The fragrance is beautiful, the flowers are beautiful, the tropical green leaves are beautiful, and when the wind slows enough, you can hear the constant hum of bees during the day. At dusk you can see hummingbird months (and hummingbirds) getting the last of the day’s nectar, and come fall, we always find that the branches were home to several bird families through the year.
They’re on the south side of the house, and being deciduous, they provide blessed shade in the summer and allow ample light to pass in the winter months after they’ve shed their leaves.

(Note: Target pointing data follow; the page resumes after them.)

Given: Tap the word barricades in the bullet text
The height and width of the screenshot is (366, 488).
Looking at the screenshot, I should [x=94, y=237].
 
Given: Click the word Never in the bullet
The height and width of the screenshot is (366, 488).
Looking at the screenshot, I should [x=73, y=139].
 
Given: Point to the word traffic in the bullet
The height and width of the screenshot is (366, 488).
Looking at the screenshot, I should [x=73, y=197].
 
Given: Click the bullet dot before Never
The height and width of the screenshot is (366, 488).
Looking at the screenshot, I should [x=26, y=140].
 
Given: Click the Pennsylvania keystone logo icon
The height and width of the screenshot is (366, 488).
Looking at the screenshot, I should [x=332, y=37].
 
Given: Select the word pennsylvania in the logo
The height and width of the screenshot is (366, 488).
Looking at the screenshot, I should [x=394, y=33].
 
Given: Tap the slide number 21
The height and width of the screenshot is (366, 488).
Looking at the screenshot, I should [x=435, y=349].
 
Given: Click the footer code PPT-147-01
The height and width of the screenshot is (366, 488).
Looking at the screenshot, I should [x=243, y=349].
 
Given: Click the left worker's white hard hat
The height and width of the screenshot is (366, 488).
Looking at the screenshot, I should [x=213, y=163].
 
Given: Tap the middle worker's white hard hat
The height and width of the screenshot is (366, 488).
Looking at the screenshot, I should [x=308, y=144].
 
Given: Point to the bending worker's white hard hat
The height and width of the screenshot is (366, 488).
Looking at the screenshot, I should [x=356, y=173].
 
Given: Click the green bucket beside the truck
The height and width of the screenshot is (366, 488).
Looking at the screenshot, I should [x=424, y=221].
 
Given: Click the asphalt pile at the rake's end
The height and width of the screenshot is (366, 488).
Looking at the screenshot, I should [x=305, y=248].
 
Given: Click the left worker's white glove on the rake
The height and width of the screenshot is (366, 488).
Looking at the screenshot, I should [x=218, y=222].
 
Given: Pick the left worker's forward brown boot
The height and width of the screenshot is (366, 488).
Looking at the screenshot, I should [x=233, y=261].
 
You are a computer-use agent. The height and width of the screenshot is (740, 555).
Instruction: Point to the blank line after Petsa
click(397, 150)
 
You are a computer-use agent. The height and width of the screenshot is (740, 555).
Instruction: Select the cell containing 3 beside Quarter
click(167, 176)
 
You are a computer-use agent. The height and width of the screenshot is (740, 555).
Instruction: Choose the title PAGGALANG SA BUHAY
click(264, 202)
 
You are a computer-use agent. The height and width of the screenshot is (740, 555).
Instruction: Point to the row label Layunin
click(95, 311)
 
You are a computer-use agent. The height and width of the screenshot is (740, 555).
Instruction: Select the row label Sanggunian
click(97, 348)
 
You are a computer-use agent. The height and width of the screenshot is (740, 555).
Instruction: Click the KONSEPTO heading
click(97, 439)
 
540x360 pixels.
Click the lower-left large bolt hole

Although it’s easy to wish they were with us throughout the year, the flowers themselves don’t last for more than a week, maybe 8 days total if you count the early bloomers and the late starters. By the time the last blossoms open, the first ones have started to fall, and the pink flowers become dense purple confetti that swirls into the various corners even while most of the blossoms are still thriving on the tree. You find little piles of them everywhere, even on the opposite side of the house where it seems unlikely the wind could blow them.
Sometimes I wonder if these trees aren’t the perfect allegorical plants for describing a human life. Not because of the brief flowering or the explosion of beauty or the ‘enjoy the moment’ Hallmark card stuff, mostly because you could play “Purple Rain” while you were trying to explain it and it would sort of make sense.